*** Opening SUPPLIED MATERIAL ***
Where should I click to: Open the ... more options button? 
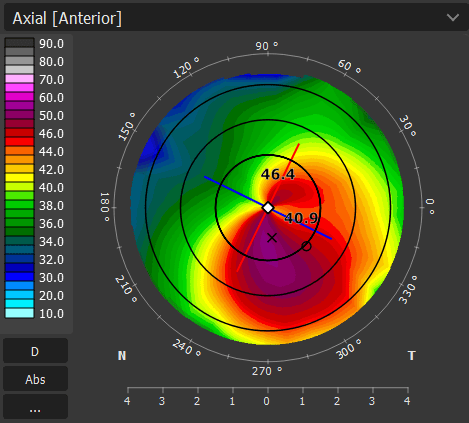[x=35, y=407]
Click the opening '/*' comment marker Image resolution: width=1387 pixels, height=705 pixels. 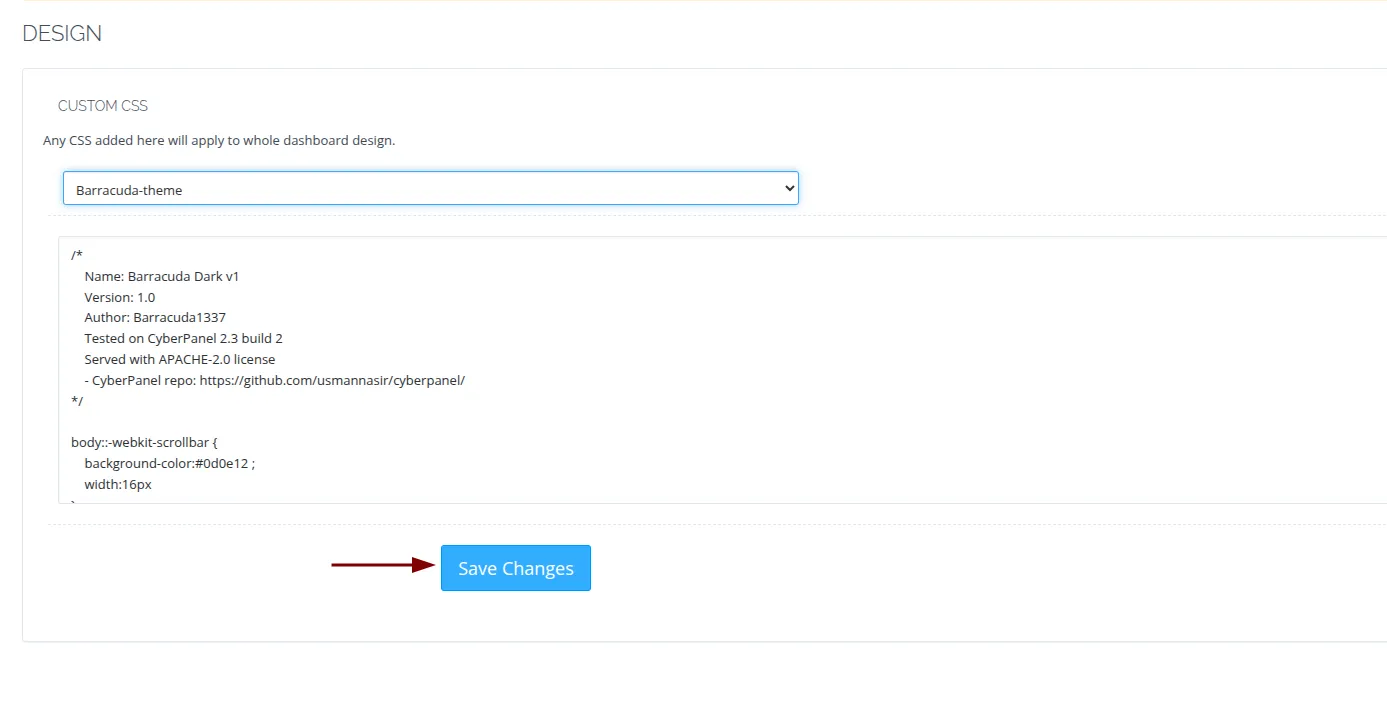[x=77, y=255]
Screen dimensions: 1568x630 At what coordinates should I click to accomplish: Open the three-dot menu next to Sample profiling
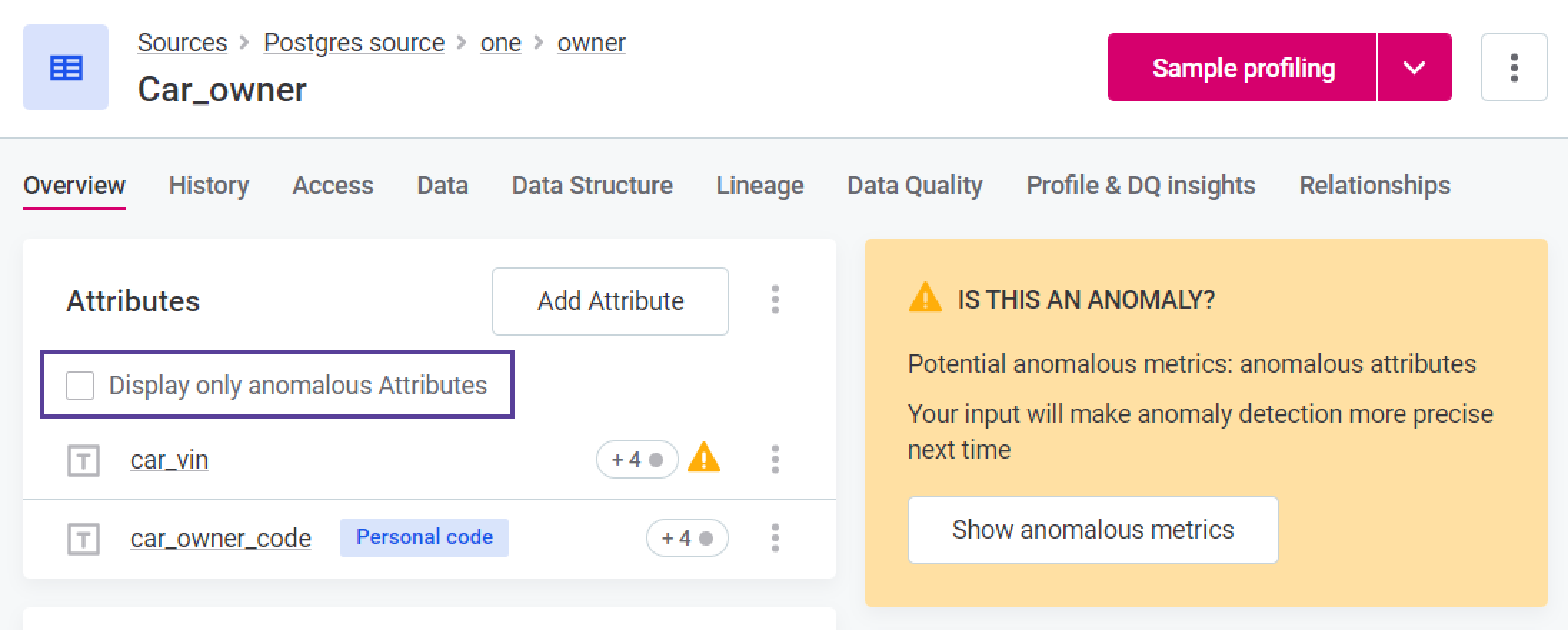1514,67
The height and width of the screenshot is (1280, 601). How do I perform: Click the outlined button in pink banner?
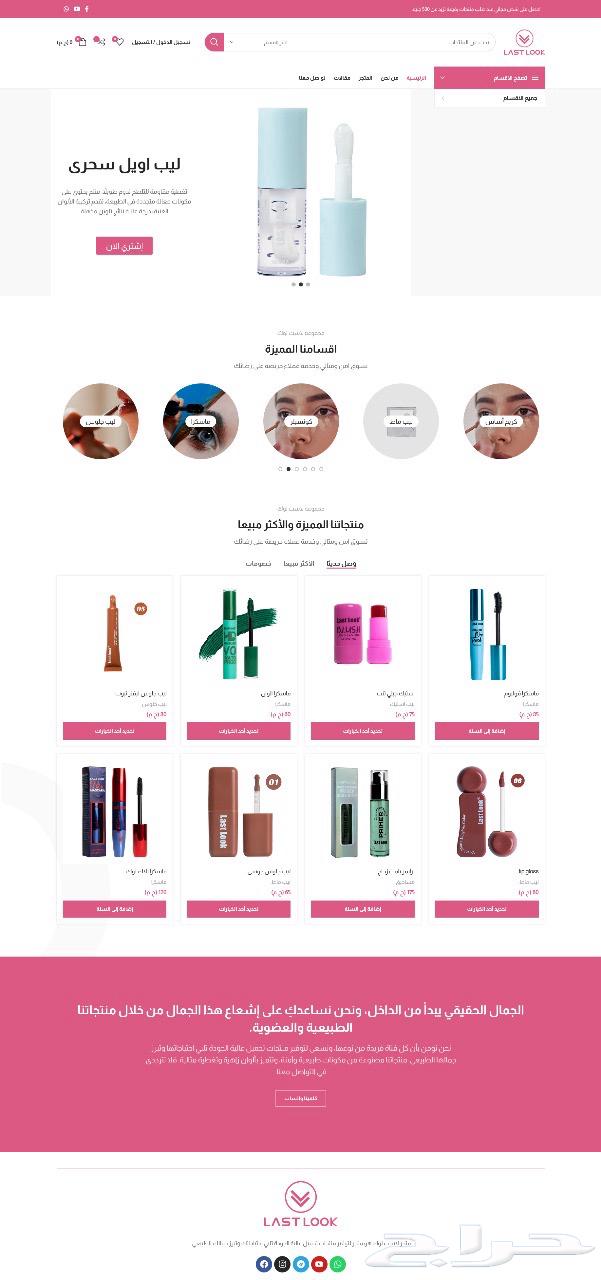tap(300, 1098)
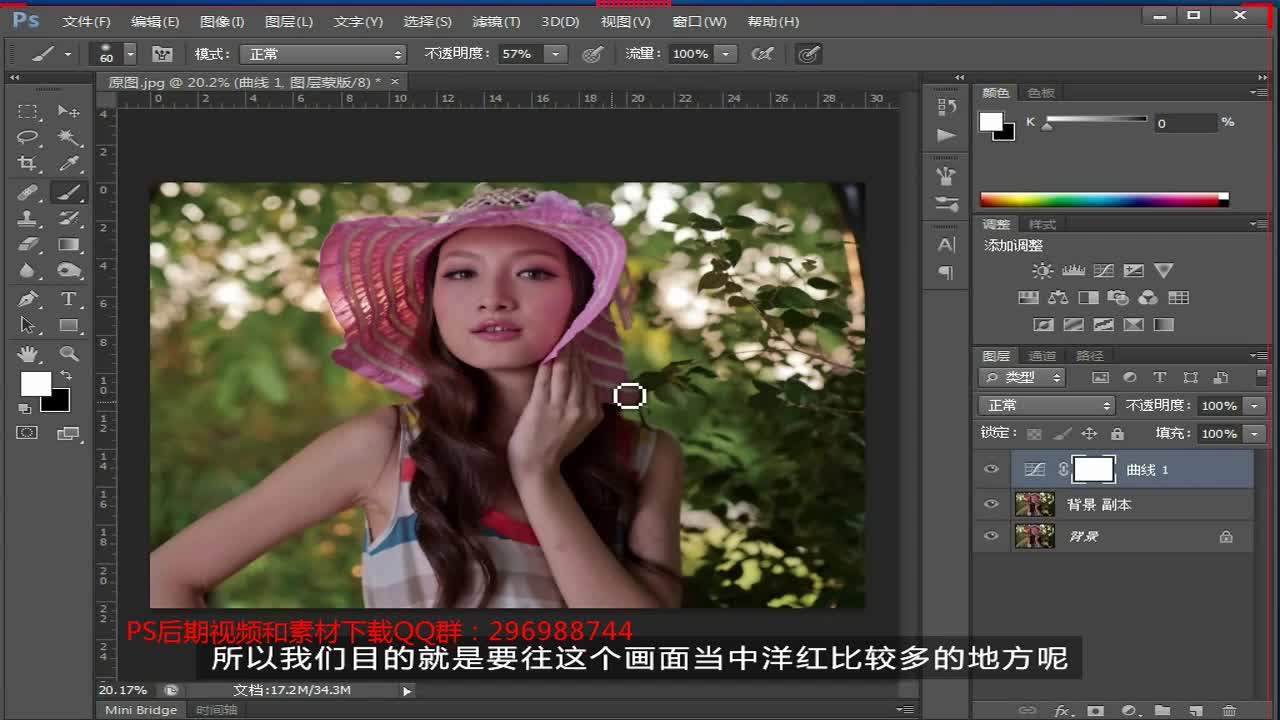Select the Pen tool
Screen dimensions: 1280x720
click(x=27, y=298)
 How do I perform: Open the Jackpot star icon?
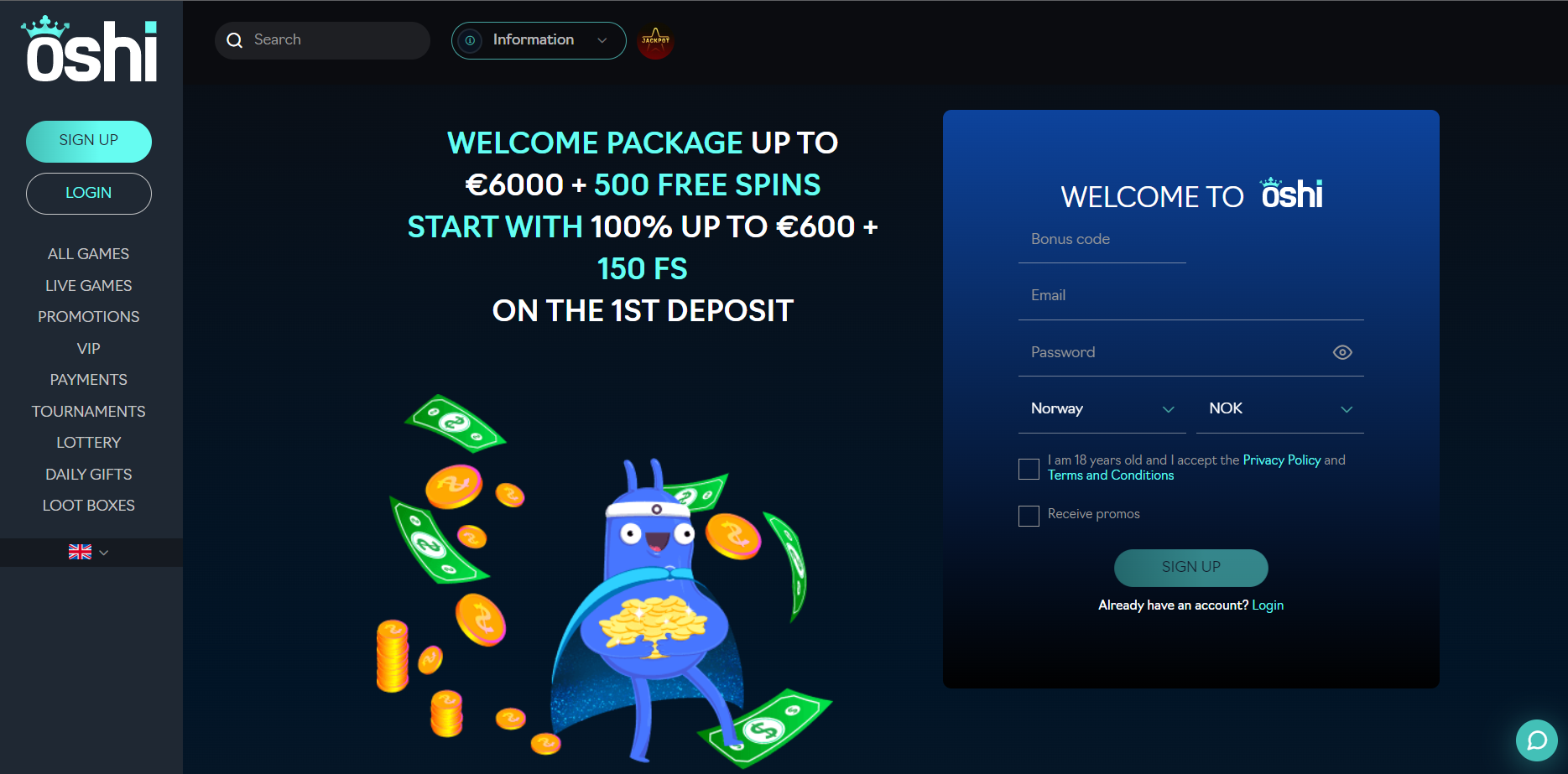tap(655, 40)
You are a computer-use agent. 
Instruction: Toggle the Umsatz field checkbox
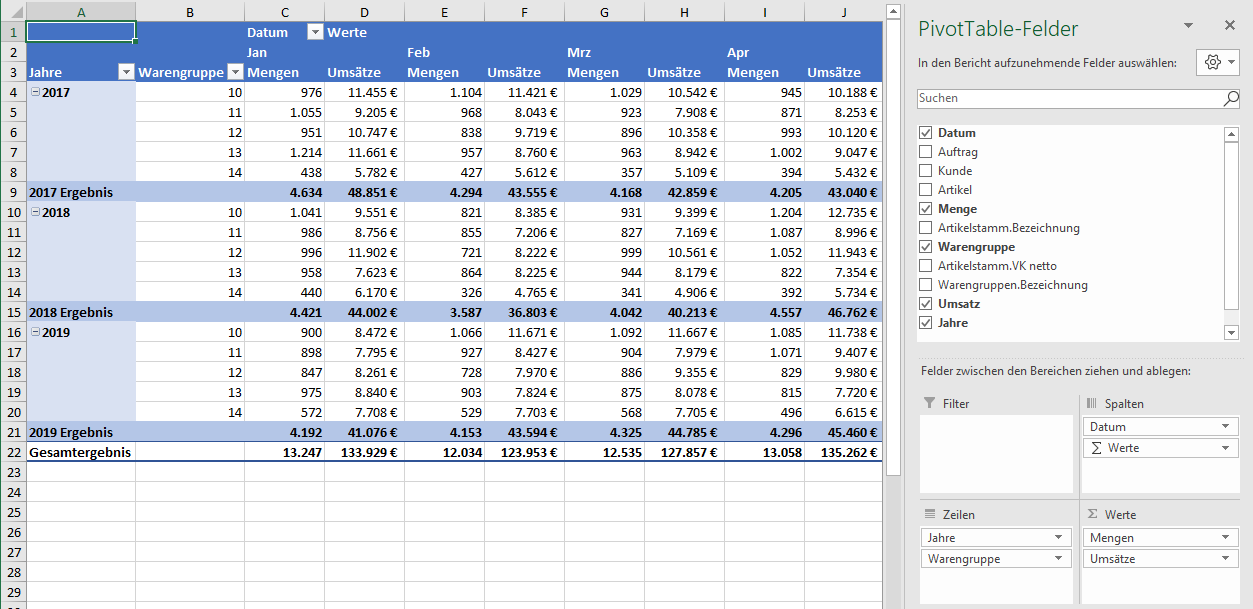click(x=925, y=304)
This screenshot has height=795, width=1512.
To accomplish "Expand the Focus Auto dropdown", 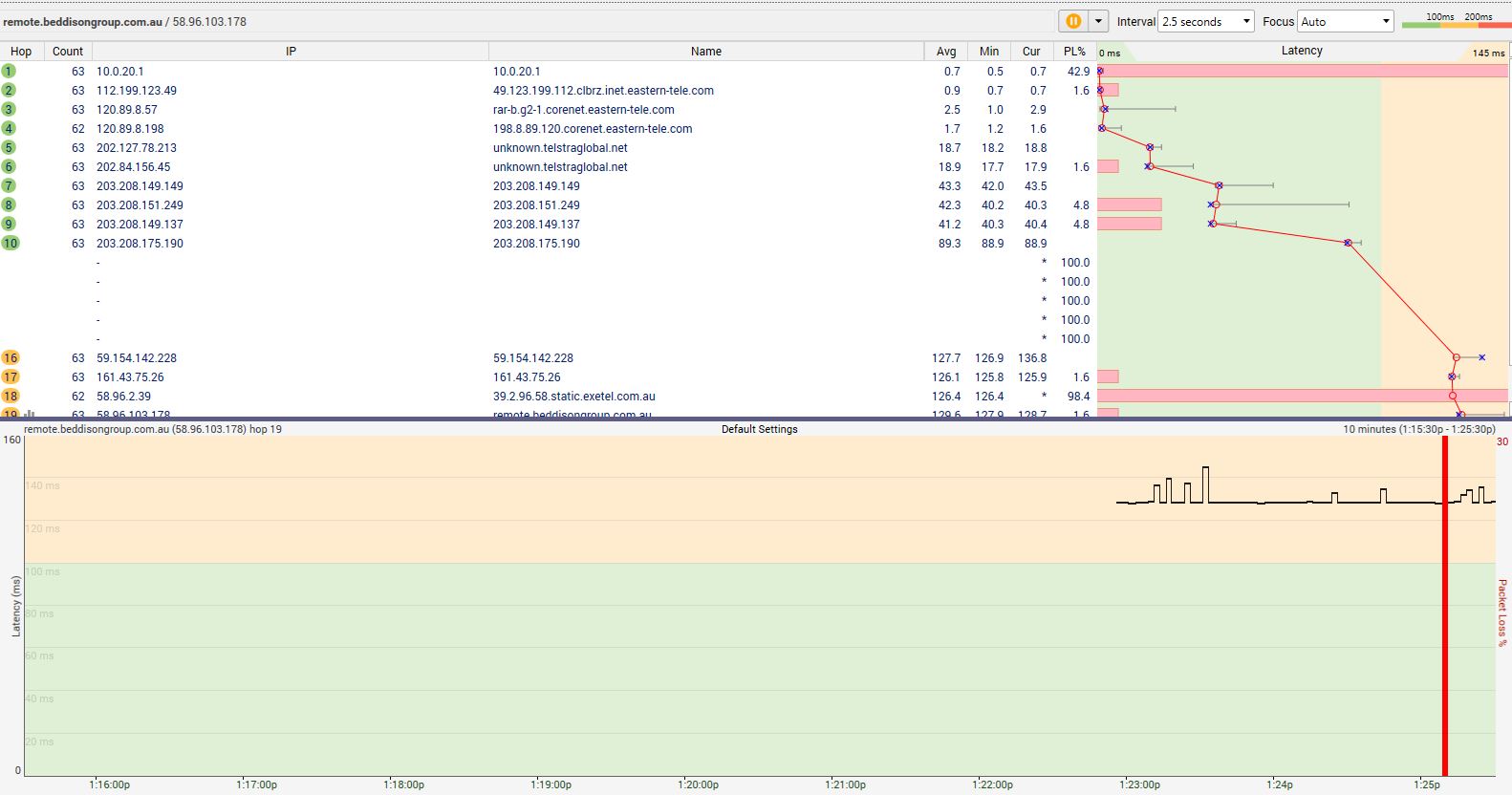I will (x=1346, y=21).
*** Closing SUPPLIED MATERIAL ***
- PROBLEM DESCRIPTION
Return word for word the lines of the listing above, starting at the line with "The height and" and ending at the line with "You are a computer-use agent.", both included. Pictures do not belong in the copy.

- WRITTEN REPLY
The height and width of the screenshot is (1280, 601). How do I perform: Click the outlined button in pink banner?
tap(300, 1098)
Select the Pen tool
Screen dimensions: 1280x720
click(x=27, y=298)
 How do I perform: Open the Jackpot star icon?
tap(655, 40)
You are a computer-use agent. 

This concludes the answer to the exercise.